INSTRUCTIONS TO FOLLOW =
Write out verbatim the lines of the material below, starting at the line that contains "You are a GUI" and ending at the line that contains "Instruction: Enable the", both included. Leave the pictures out of your answer.

Start RECORDS FOR THE TASK

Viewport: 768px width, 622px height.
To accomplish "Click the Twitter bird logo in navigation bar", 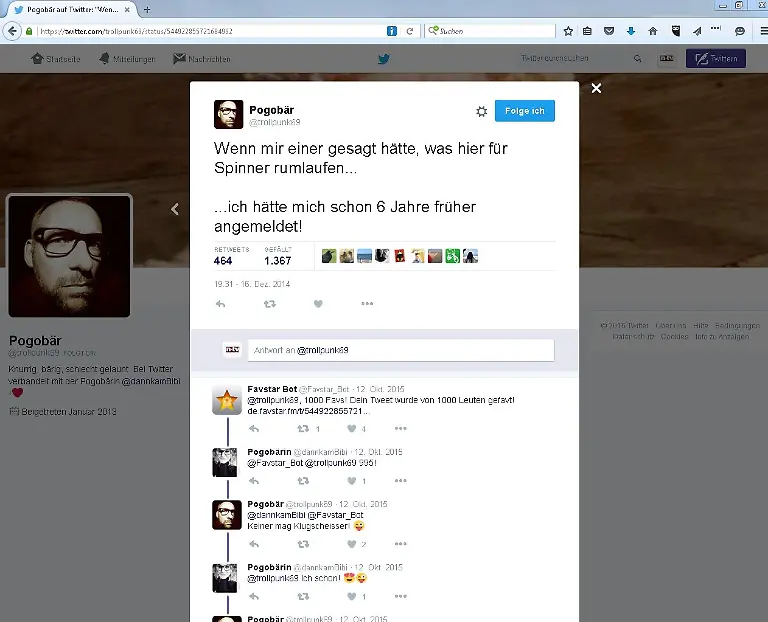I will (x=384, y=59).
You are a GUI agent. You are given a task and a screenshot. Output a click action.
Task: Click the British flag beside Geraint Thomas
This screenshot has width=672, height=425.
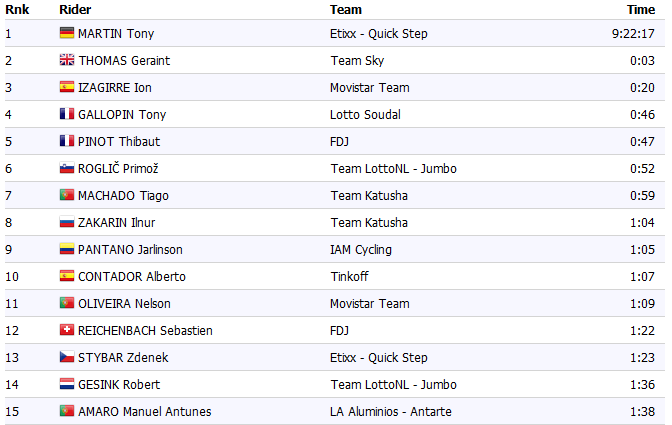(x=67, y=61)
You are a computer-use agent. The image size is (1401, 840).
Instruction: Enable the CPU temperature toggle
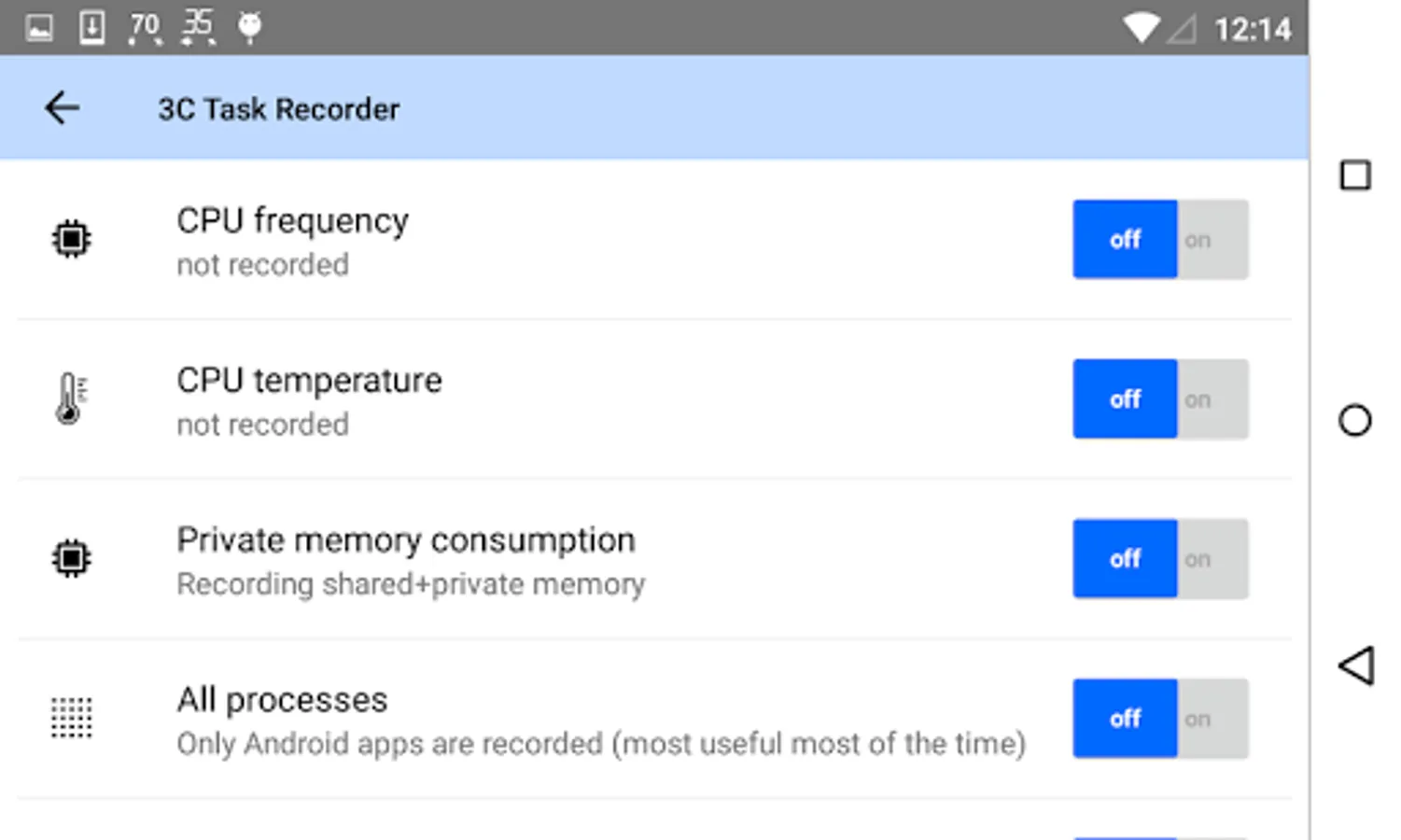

End RECORDS FOR THE TASK
Start RECORDS FOR THE TASK

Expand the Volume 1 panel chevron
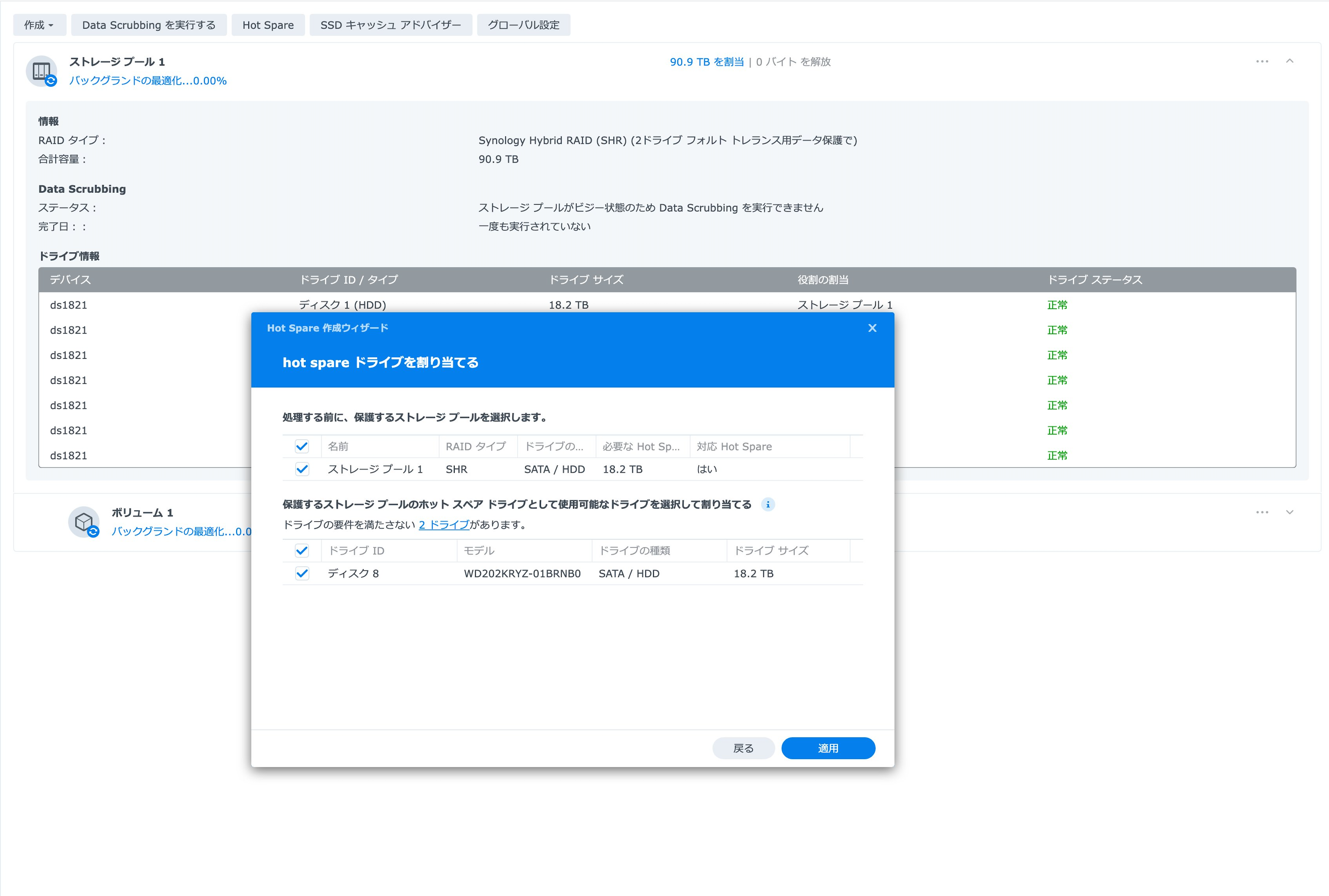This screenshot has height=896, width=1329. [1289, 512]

End RECORDS FOR THE TASK

TASK ANSWER =
You are a GUI agent. You are given a task and a screenshot. Output a click action.
Task: Click the British flag beside Geraint Thomas
This screenshot has width=672, height=425.
(x=67, y=61)
You are a computer-use agent. The image size is (1401, 840).
Instruction: Enable the CPU temperature toggle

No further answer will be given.